In a possible implementation, before the acquiring the recognition algorithm corresponding to the dialect type as the target algorithm, the method further includes:

A database is established for the correspondence between the dialect type and the recognition algorithm, and one dialect type in the database corresponding to the dialect type and the recognition algorithm corresponds to a recognition algorithm.

In a possible implementation manner, acquiring the recognition algorithm corresponding to the dialect type as the target algorithm includes:

When the determined number of dialect types is greater than one, an identification algorithm corresponding to each type of dialect is obtained as the target algorithm.

In a possible implementation manner, the using the target algorithm to perform voice recognition on the voice data to obtain a recognition result includes:

The voice data is voice-recognized using the acquired target algorithms, and the accurate probability maximum recognition result is used as the final recognition result.

In a possible implementation, after the voice data is voice-recognized to obtain the recognition result by using the target algorithm, the method further includes:

Sort the recognition results according to the exact probability from large to small;

Outputting an accurate probability that is greater than or equal to at least two recognition results of a preset threshold;

Receiving a selection instruction;

After the selection instruction specifies an accurate recognition result in the at least two recognition results, the target algorithm is modified to a recognition algorithm corresponding to the recognition result.

In a possible implementation, the method further includes: recording the recognition result to the recognition result set, determining the recognition result with the highest accuracy in the recognition result set, and using the recognition algorithm corresponding to the highest accuracy one type of recognition result as a follow-up A recognition algorithm for speech recognition.

In this embodiment, the speech recognition algorithm can be dynamically adjusted, on the one hand, dynamically adjusted according to the geographic location, and more importantly, based on the recognition result after multiple times of dynamically adjusting the recognition algorithm, a more optimized recognition algorithm can be determined as the final The recognition algorithm, for private devices, will have higher accuracy and recognition speed will be high. Subsequent to the foregoing, “acquiring the geographical location of the mobile terminal, determining the dialect type corresponding to the geographical location, and acquiring the recognition algorithm corresponding to the dialect type as the target algorithm” may be performed.

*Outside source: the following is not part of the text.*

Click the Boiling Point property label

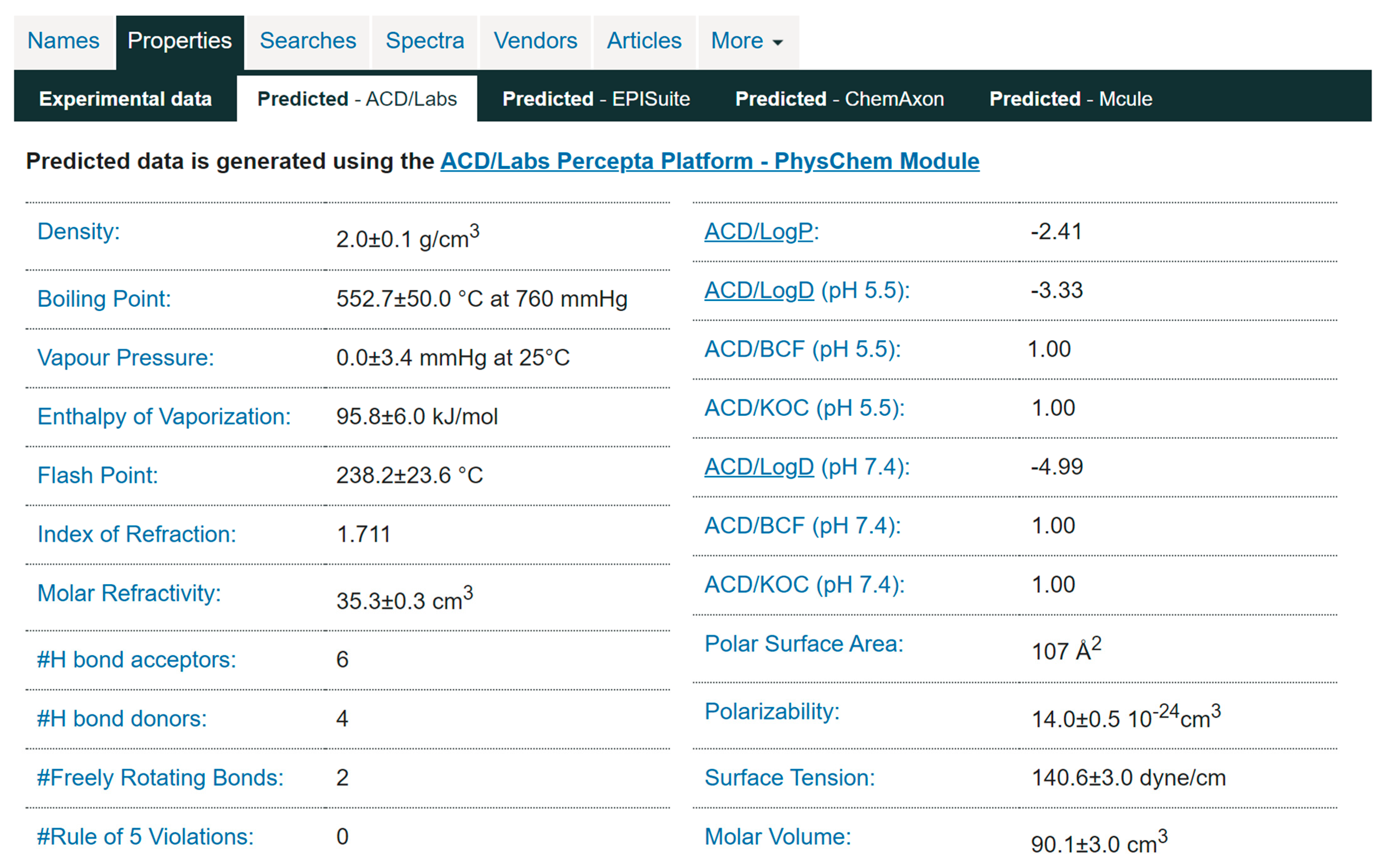pyautogui.click(x=104, y=299)
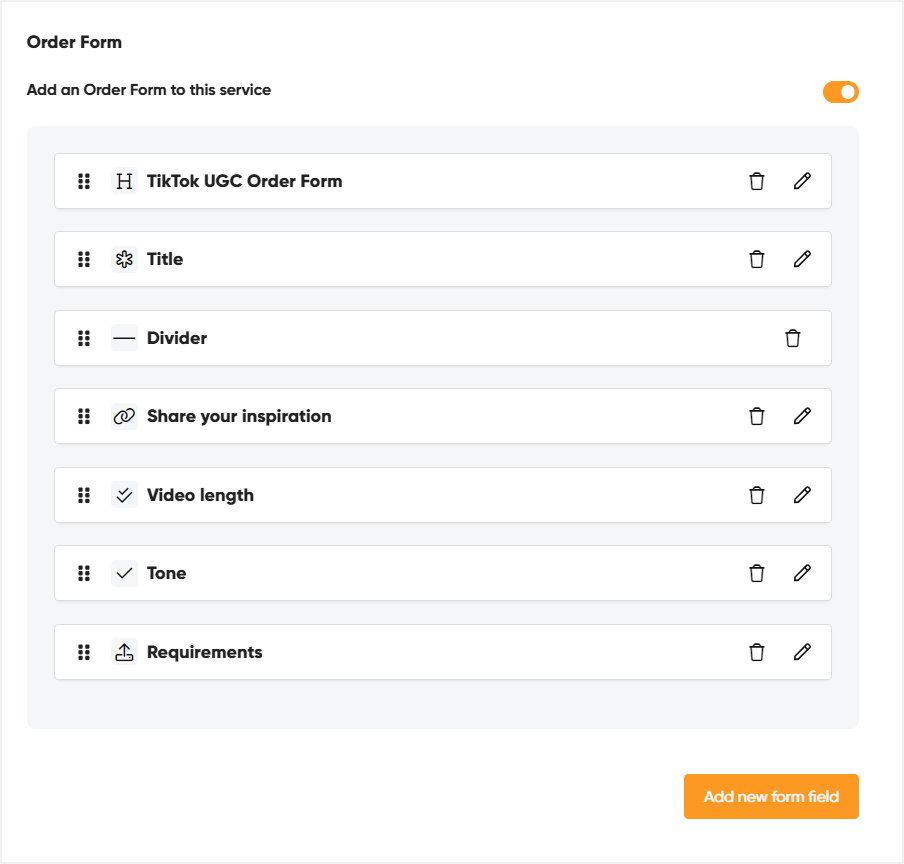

The second embodiment of the present invention further provides a mobile terminal, including a processing unit and an input and output unit.

The input/output unit is configured to receive input data and output data;

The processing unit is configured to acquire a geographic location of the mobile terminal, determine a dialect type corresponding to the geographic location, acquire a recognition algorithm corresponding to the dialect type as a target algorithm, and use the target after collecting the voice data. The algorithm performs speech recognition on the speech data to obtain a recognition result.

In a possible implementation, the processing unit is further configured to: after the mobile terminal is started, collect location information of the mobile terminal to obtain a history record set; analyze the history record set to obtain the The geographical area to which the mobile terminal belongs is the geographical location.

The third embodiment of the present invention further provides a mobile terminal, including one or more processors, a memory, a communication interface, and one or more programs, wherein the one or more programs are stored in the memory. And configured to be executed by the one or more processors, the program comprising instructions for performing the steps of any of the methods provided by embodiments of the present invention.

The present invention further provides a computer readable storage medium storing a computer program for electronic data exchange, wherein the computer program causes the computer to perform the method of any one of claims 1-6 The computer includes a mobile terminal.

It can be seen that, in the embodiment of the present invention, the types of dialects used by the area to which the mobile terminal belongs are determined by the geographic location of the mobile device, so that the corresponding recognition algorithm can be used to improve the accuracy of the voice recognition, thereby improving the non-standard voice. The accuracy of the recognition.

DRAWINGS

The drawings referred to in the embodiments of the present invention will be briefly described below.

1 is a schematic flow chart of a method provided by an embodiment of the present invention;

2 is a schematic diagram of an interface according to an embodiment of the present invention;

3 is a schematic structural diagram of a voice recognition device according to an embodiment of the present invention;

4 is a schematic structural diagram of a mobile terminal according to an embodiment of the present invention;

FIG. 5 is a schematic structural diagram of a mobile terminal according to an embodiment of the present invention; FIG.

FIG. 6 is a schematic structural diagram of a mobile terminal according to an embodiment of the present invention.

detailed description

The technical solutions in the embodiments of the present invention are clearly and completely described in the following with reference to the accompanying drawings in the embodiments of the present invention. It is a partial embodiment of the invention, and not all of the embodiments. All other embodiments obtained by those skilled in the art based on the embodiments of the present invention without creative efforts are within the scope of the present invention.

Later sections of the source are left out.